Everything from the line containing "Click the edit record toolbar icon" through the last line of the entries needs to be repeated exactly. Pictures must be left out.

#### THE RECORDS

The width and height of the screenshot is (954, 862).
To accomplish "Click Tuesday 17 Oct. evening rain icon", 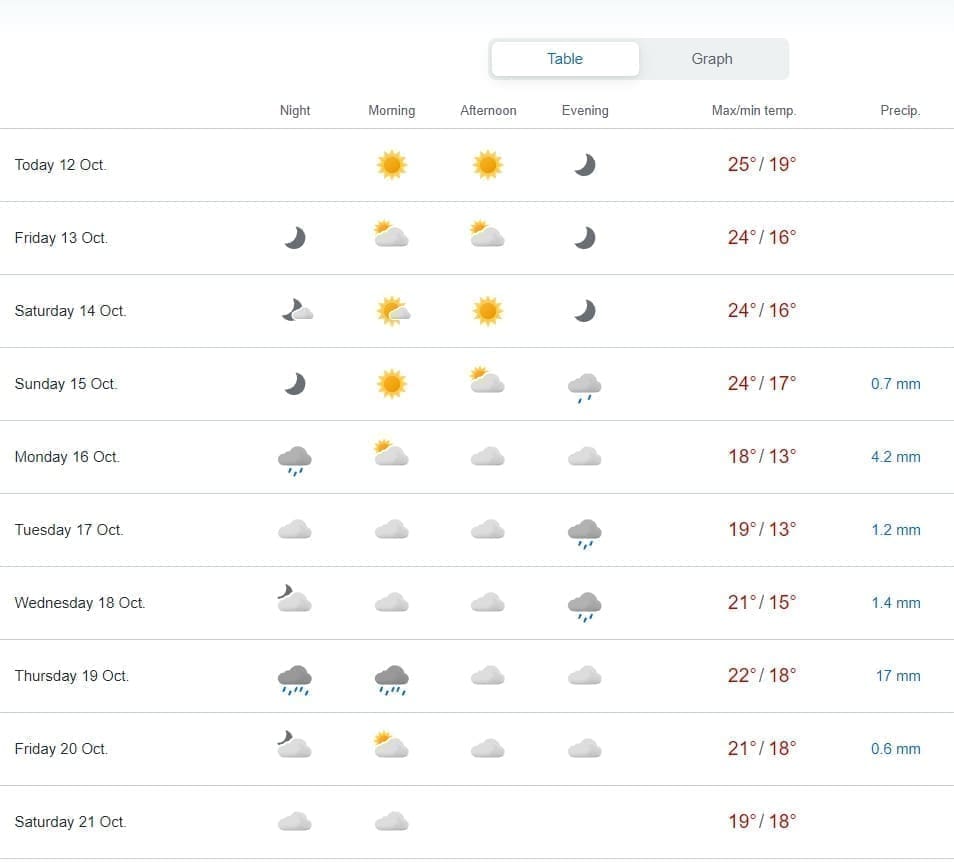I will point(584,532).
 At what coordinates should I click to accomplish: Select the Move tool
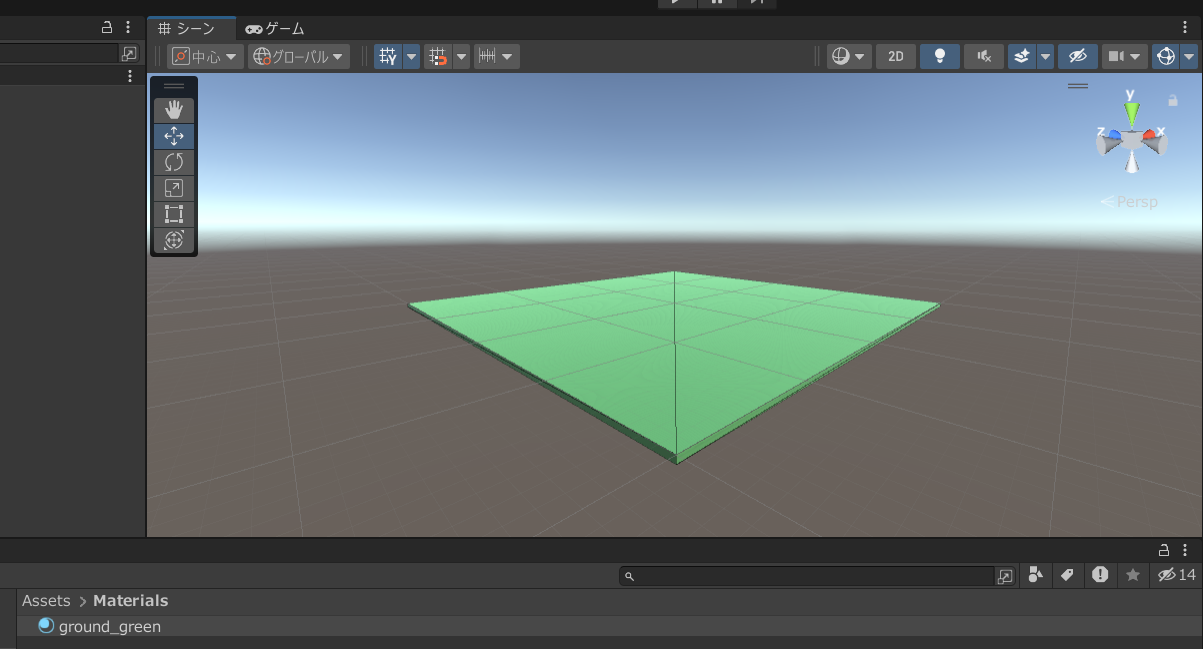(174, 136)
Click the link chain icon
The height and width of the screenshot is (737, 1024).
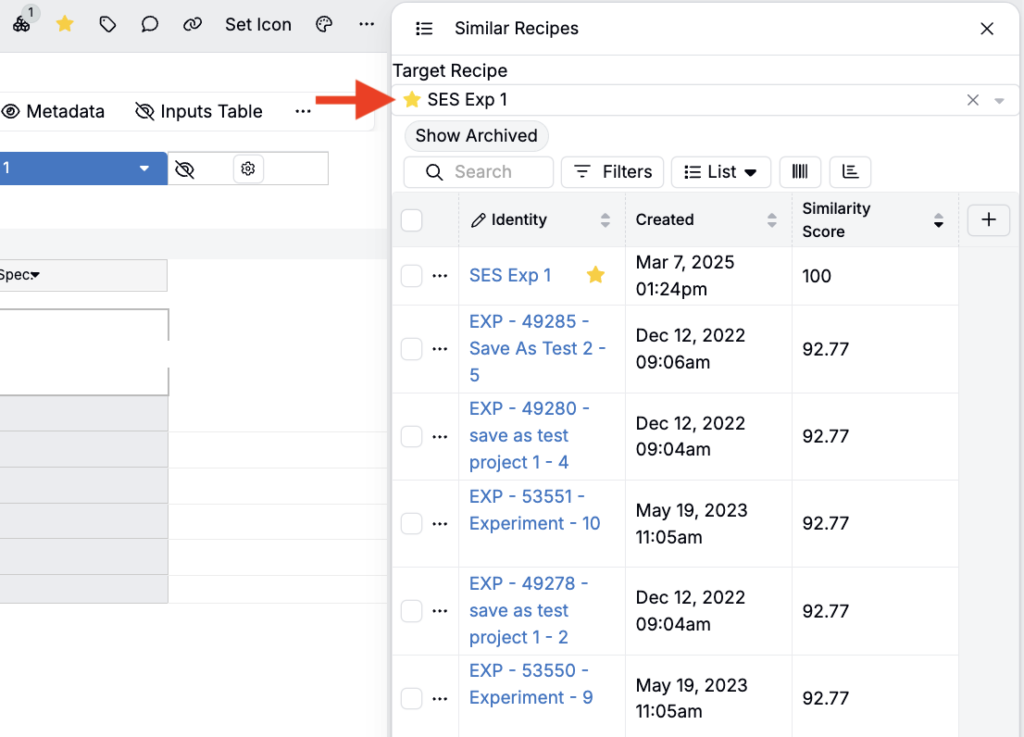pos(193,24)
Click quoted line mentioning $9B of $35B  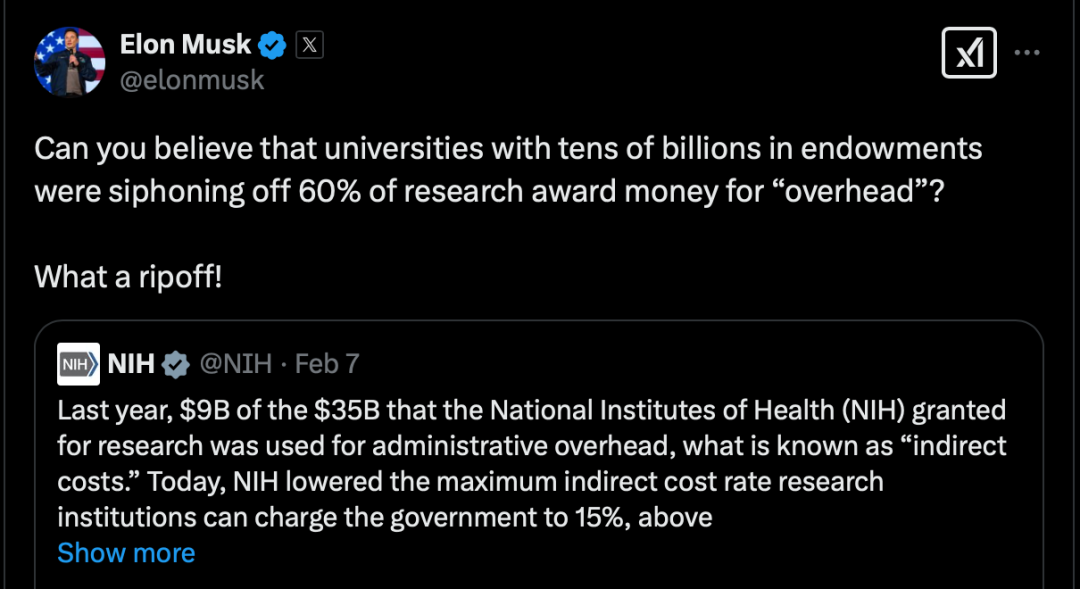(x=532, y=411)
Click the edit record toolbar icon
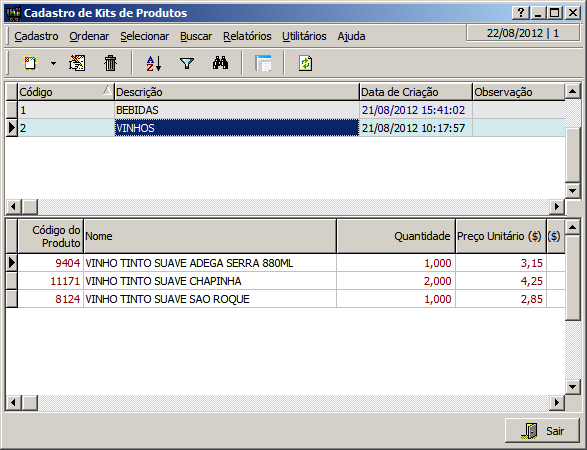This screenshot has height=450, width=587. [77, 63]
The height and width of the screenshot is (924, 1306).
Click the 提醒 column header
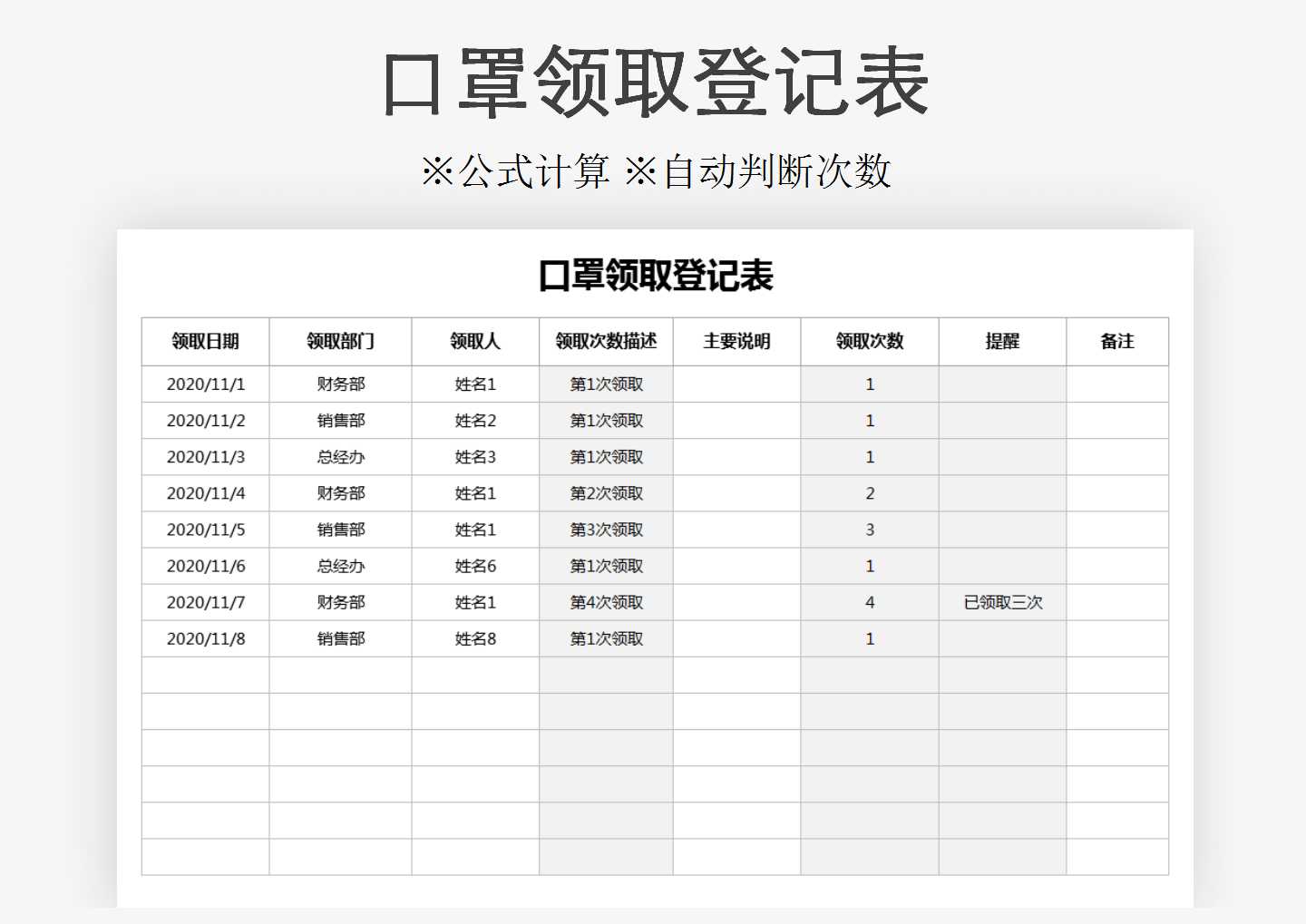tap(1002, 342)
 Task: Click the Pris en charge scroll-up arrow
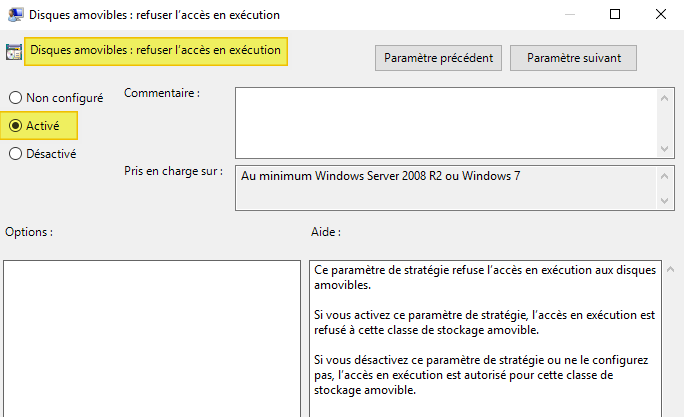[x=664, y=173]
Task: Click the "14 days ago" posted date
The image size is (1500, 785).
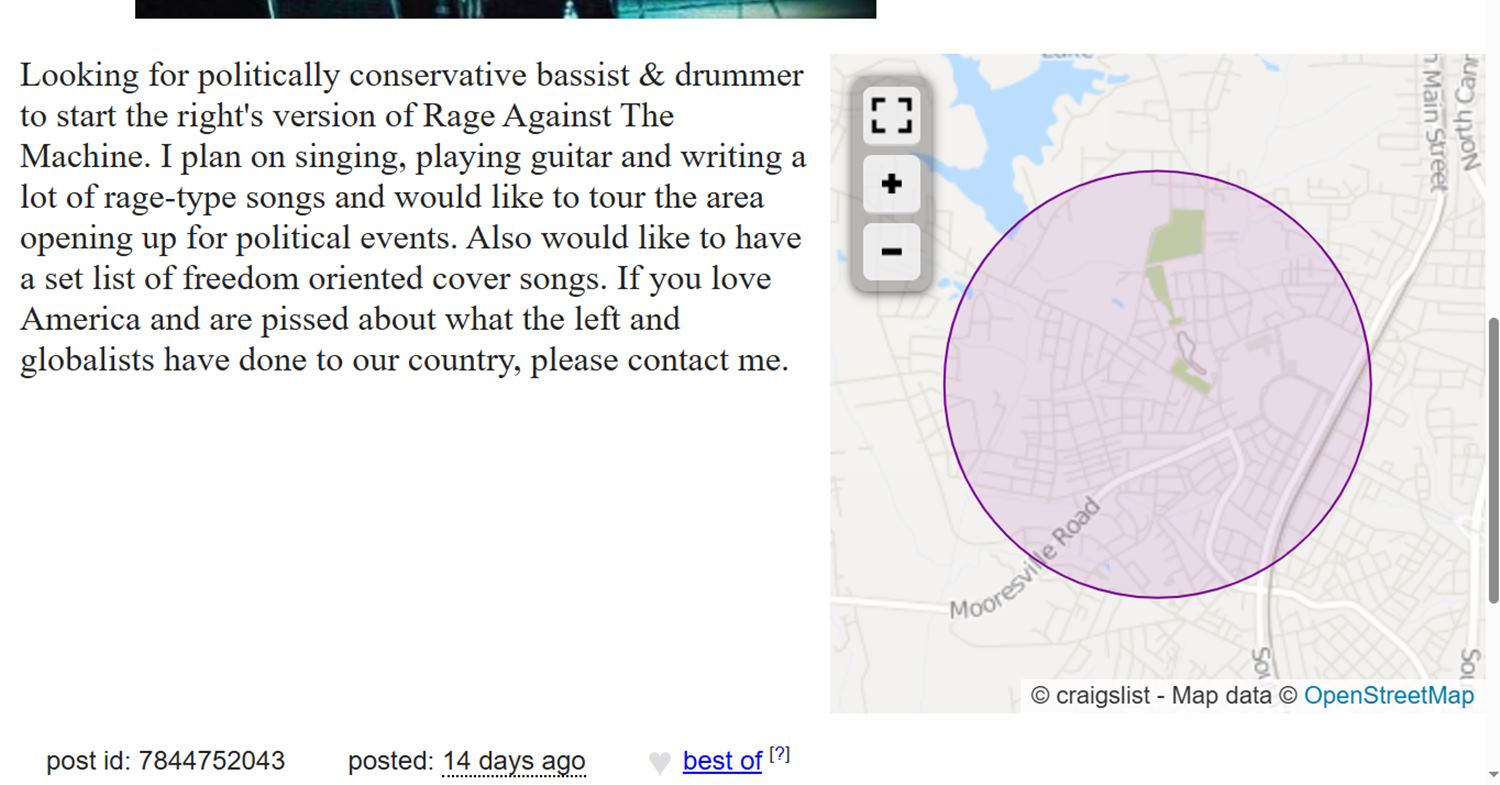Action: [x=513, y=761]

########

(YOUR RESPONSE)
Click the edit record toolbar icon
This screenshot has height=450, width=587. [77, 63]
The height and width of the screenshot is (924, 1306).
Click the 提醒 column header
tap(1002, 342)
 Task: Click the Pris en charge scroll-up arrow
[x=664, y=173]
Task: Click the "14 days ago" posted date
The image size is (1500, 785).
Action: [x=513, y=761]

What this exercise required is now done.